A triumphant, hungry light gleamed deep in Yuan Shikai's eyes. This was the power, the autonomy, he had craved. He snapped to attention, executing a sharp, perfect salute, his fist striking his chest with a dull thud. "Perfectly, Your Majesty. I will not fail you. The northern artery will be secure."

"See that it is," QSH commanded. "Meng Tian, Spymaster Shen Ke, you will provide General Yuan with all intelligence you possess regarding Khan Toghrul and known Russian movements. You are all dismissed. General Yuan, you may begin drafting your operational orders immediately."

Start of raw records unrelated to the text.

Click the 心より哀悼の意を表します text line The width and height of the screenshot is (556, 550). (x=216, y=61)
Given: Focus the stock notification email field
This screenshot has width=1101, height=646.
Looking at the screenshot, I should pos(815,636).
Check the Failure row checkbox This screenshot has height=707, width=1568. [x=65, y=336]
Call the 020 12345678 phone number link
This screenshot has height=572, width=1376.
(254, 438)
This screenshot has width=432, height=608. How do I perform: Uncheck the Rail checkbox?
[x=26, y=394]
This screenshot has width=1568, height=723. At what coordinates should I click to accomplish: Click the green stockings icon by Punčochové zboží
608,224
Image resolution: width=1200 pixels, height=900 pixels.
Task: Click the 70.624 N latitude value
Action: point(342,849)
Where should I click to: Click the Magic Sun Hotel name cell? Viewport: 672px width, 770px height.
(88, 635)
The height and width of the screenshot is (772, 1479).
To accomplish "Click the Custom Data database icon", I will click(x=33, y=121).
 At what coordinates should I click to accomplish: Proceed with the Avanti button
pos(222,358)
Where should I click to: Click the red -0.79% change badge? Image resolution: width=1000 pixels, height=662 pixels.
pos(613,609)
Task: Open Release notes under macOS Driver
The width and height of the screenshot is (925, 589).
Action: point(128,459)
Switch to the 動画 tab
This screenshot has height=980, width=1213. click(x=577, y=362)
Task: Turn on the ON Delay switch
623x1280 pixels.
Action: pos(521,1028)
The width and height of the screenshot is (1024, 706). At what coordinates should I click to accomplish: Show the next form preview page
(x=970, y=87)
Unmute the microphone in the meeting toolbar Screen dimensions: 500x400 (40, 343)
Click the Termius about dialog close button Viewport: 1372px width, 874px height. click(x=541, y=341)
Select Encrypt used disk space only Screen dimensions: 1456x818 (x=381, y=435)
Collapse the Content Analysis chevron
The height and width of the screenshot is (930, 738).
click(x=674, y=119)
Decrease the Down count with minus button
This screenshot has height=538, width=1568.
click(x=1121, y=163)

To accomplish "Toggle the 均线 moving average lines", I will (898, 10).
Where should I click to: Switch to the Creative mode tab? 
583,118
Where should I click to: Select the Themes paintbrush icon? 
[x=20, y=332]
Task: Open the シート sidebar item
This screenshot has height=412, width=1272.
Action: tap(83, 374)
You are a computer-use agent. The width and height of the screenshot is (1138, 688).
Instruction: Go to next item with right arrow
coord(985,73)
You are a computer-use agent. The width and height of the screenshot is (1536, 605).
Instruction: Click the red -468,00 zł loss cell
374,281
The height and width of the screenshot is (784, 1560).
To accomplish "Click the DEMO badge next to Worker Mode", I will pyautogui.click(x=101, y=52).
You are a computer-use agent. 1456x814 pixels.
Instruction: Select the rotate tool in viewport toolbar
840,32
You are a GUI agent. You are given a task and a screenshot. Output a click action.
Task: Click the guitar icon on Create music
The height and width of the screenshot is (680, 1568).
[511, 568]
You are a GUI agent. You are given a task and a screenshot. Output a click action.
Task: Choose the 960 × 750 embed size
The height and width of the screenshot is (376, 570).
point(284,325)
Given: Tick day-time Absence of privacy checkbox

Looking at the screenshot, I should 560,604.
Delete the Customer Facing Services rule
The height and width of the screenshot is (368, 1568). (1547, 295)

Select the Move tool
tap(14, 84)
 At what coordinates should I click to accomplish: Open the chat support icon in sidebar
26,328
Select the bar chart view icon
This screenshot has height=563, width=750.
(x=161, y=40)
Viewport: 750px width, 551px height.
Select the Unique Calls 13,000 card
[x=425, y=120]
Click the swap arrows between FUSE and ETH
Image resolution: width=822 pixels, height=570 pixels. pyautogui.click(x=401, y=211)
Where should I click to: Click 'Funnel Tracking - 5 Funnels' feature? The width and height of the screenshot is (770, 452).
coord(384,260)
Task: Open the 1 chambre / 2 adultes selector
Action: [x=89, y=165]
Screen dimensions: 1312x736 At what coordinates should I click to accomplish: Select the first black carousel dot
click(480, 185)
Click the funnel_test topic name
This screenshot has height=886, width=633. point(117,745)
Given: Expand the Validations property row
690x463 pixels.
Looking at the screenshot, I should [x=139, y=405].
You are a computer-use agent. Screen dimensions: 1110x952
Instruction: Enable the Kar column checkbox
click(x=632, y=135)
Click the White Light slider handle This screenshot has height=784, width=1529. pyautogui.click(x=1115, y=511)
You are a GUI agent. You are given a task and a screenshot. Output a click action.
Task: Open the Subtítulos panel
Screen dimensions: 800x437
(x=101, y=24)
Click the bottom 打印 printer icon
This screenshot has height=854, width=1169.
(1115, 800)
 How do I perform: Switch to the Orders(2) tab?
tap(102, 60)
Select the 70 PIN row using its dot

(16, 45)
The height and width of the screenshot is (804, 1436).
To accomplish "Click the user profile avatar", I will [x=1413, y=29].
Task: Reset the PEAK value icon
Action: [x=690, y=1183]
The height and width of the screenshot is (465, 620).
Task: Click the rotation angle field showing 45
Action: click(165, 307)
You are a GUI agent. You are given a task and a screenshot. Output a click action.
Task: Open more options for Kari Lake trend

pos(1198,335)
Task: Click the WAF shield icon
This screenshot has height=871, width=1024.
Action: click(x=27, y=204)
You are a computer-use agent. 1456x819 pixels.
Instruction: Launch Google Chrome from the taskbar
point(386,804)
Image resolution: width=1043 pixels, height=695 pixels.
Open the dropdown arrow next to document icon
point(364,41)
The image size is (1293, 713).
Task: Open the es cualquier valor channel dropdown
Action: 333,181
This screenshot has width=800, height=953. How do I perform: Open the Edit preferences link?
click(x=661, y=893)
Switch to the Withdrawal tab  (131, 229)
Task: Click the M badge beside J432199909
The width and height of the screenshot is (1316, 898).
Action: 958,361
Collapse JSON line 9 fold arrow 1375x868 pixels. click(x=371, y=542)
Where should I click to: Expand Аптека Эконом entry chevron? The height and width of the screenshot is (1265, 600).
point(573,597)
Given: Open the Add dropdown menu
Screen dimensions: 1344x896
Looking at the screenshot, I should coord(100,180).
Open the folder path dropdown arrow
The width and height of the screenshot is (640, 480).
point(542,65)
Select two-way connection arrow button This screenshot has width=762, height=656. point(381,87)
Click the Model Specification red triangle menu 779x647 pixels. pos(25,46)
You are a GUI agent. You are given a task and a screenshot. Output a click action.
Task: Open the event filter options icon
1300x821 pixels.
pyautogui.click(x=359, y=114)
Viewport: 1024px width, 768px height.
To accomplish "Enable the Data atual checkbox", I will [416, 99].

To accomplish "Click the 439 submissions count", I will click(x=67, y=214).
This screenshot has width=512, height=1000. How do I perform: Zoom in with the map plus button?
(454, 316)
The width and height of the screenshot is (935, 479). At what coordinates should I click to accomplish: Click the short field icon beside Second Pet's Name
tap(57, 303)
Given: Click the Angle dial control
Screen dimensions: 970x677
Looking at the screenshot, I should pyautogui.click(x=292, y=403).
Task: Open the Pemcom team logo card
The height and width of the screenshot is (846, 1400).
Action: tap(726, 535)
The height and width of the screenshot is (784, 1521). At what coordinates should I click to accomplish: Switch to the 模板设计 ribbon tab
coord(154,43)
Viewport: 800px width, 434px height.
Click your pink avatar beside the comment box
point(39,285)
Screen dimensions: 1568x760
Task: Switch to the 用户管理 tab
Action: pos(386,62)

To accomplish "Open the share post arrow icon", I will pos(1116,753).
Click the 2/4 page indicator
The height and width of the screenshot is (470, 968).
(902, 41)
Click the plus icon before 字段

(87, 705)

Yuan and Shen Ke bowed low and departed, Yuan already looking like a man eager to get to his bloody work. Meng Tian lingered for a moment after they had gone, the conflict churning within him.

"Majesty," he said, his voice strained. "Yuan… he is a wolf. To give him such untethered power…"

"I know exactly what he is, Meng Tian," QSH replied, his eyes returning to the map. "And right now, a wolf is precisely what I need to guard my northern fence. Your honor is a priceless asset to me. It is the glorious banner under which men will march into legend. Do not tarnish it with a butcher's work. Let the wolf do what wolves do best."

Meng Tian understood. It was a compartmentalization of morality, an imperial division of labor. He was to be the noble face of the empire; Yuan was to be its brutal, hidden fist. He bowed deeply, the conflict clear on his handsome face, and left the Emperor alone with his map, and the chillingly pragmatic choice he had just unleashed upon the world.